The governor of the RBA, Dr Philip Lowe has signalled he is worried about a developing trade dispute between China and the USA. He described bullish trade war talk as “very worrying.”

“I do not have a clear idea of what strategy the US has,” said Dr Lowe.

And Chinese manufacturing is suffering, which could flow through to Australian mineral exports and jobs.

“No country has made itself wealthy and prosperous through protectionism,” said Philip Lowe. The US President Donald Trump jacked up the trade war rhetoric yesterday describing himself as “the chosen one” to take on China.

Read more about Donald Trump’s trade war and the impact it could have on your home loan at InfoChoice.

RBA says low rates are here to stay (6th August 2019)

The Reserve Bank board has left the official cash interest rate unchanged for August at 1.0 per cent.

A statement from the board noted increasing uncertainty in the global economy caused by trade and technology disputes as well as lower than expected economic growth in Australia in the first half of 2019.

The budgets of Aussie households are “weighed down” by low income growth and declining housing prices said the board.

Unemployment is up slightly to 5.2 per cent and inflation edged higher to 1.6 per cent.

Australians should expect a long period of low interest rates. The RBA board said:

“It is reasonable to expect that an extended period of low interest rates will be required in Australia to … reduce unemployment and [make] progress towards the inflation target.”

The Australian National University’s ‘RBA Shadow Board’ of nine respected economists has predicted a 33 per cent probability of more rate cuts and 38 per cent probability of rate increases over the remainder of 2019.

Australia's Current Interest Rate is 1.00%

The board of Australia’s government-owned central bank, the Reserve Bank of Australia (RBA) sets the Australian official cash interest rate (OCR) on the first Tuesday of each month, except January. 

InfoChoice tracks the RBA’s rate changes, reports changes within minutes of the RBA making an announcement and gives you the information you need to find the best mortgage and savings rates in Australia for your own circumstances.

The RBA cut interest rates on 2 July by 0.25 percentage points to 1.00 per cent. This follows a 0.25 percentage point cut in June.

Rising unemployment was cited in a statement from the RBA issued today as a key reason for this rate cut.

“There has … been little inroad into the spare capacity in the labour market recently, with the unemployment rate having risen slightly to 5.2 per cent,” said the RBA statement.

Over the last 12 months (to 31 March 2019), the RBA said the “Australian economy grew at … below-trend 1.8 per cent.”

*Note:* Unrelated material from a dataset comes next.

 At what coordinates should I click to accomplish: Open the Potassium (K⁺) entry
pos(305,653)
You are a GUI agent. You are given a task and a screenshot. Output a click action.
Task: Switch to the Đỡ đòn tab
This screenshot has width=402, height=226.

“Consumption growth has been subdued, weighed down by a protracted period of low income growth and declining housing prices.”

What is the RBA’s official cash interest rate?

The OCR effectively sets the wholesale price of lending in Australia. When the RBA changes this rate, the banks and other lenders follow by changing their retail variable lending and savings interest rates. If the RBA puts the OCR up, your variable home loan and savings accounts rates will probably also rise. A cut in the OCR means your loan and account rates may also be cut.

The lowest variable rate home loans available in Australia are priced about two per cent above the RBA’s OCR. The lowest variable rate mortgages on offer from the big four banks start from about three per cent above the OCR.

The highest savings account rates in Australia are about one per cent over the OCR. 

Fixed rate home loan rates and term deposit rates are not based on the RBA’s OCR and do not follow movements in the official cash rate. 

The RBA operates independently of government and is charged with maintaining low unemployment and low inflation. When inflation falls or unemployment rises, the RBA may consider cutting rates. When unemployment falls, or inflation rises sharply, the RBA may consider raising rates.